# What this exercise asks:
**1)** In the text about ancient opium traces, where were the clay objects first uncovered in 2012?
**2)** Continue the text about ancient opium traces from where it stops.

The oldest documented instance of opium use in antiquity was uncovered by Israeli researchers who found traces of the drug in ceramic items from the 14th century B.C.E.
The clay objects, which resemble inverted poppies, were first uncovered in 2012 during an excavation in Tel Yehud, an Israeli town about seven miles outside of Tel Aviv. The researchers tested the Late Bronze Age artifacts for drug residue because the poppy flower plant makes opium.
Their discoveries are now the focus of a new paper published in Archaeometry. Researchers from the Israel Antiquities Authority, the Weizmann Institute of Science, and Tel Aviv University were able to detect traces of the hallucinogenic substance in eight of the ceramics, some of which had been brought from Cyrpus and others that had been found locally.
According to Smithsonian Magazine‘s report, archaeologists believe that since the containers were found in a Canaanite burial site, the opium may have been used in a ritualistic death ceremony. Canaanite was a Semitic-speaking civilization and region in the Ancient Near East during the late 2nd millennium BC.

# Provided data:

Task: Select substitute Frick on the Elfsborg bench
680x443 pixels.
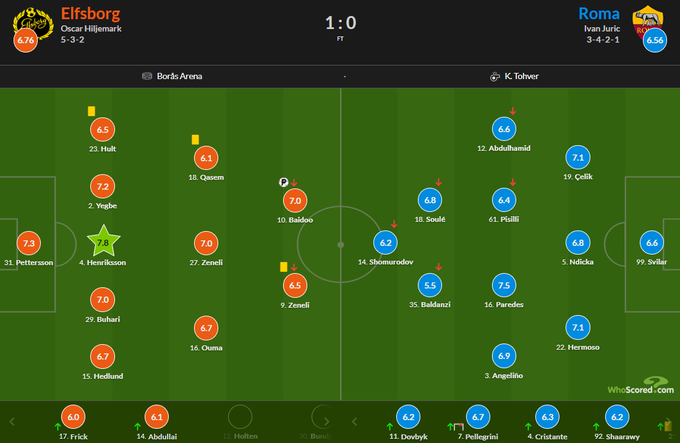Action: [x=73, y=418]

# Responses per task:
**1)** In Tel Yehud, an Israeli town about seven miles outside of Tel Aviv.

**2)**
According to Ron Be’eriof of the Israel Antiquities Authority, who released a statement announcing the discovery, “It may be that during these ceremonies, conducted by family members or by a priest on their behalf, participants attempted to raise the spirits of their dead relatives in order to express a request, and would enter an ecstatic state by using opium.”

Or perhaps, “the opium could have been “intended to help the person’s spirit rise from the grave in preparation for the meeting with their relatives in the next life.” he continues.
According to Vanessa Linares, an archaeologist at Tel Aviv University and the study’s primary author, “This is the first empirical physical evidence of the use of opium in the Levant in the late Bronze Age”, “This is the first identifiable without-a-shadow-of-a-doubt opium use in the Levant—and I would say even in the Old World.”
The opium poppy is one of history’s earliest medicinal plants. And while researchers believe the drug’s history goes back even further into the past, the new discovery is the earliest evidence of the substance itself. In this case, experts hypothesize that the opium originated in what is now Türkiye, traveling next through Cyprus and all the way to Israel-which highlights the complexity and grandeur of the vast international trade networks of this period.
For example, a Tel Arad altar from the eighth century B.C.E. has cannabis residue on it when it was uncovered by experts in 2020. However, the opium residue is nearly 600 years older.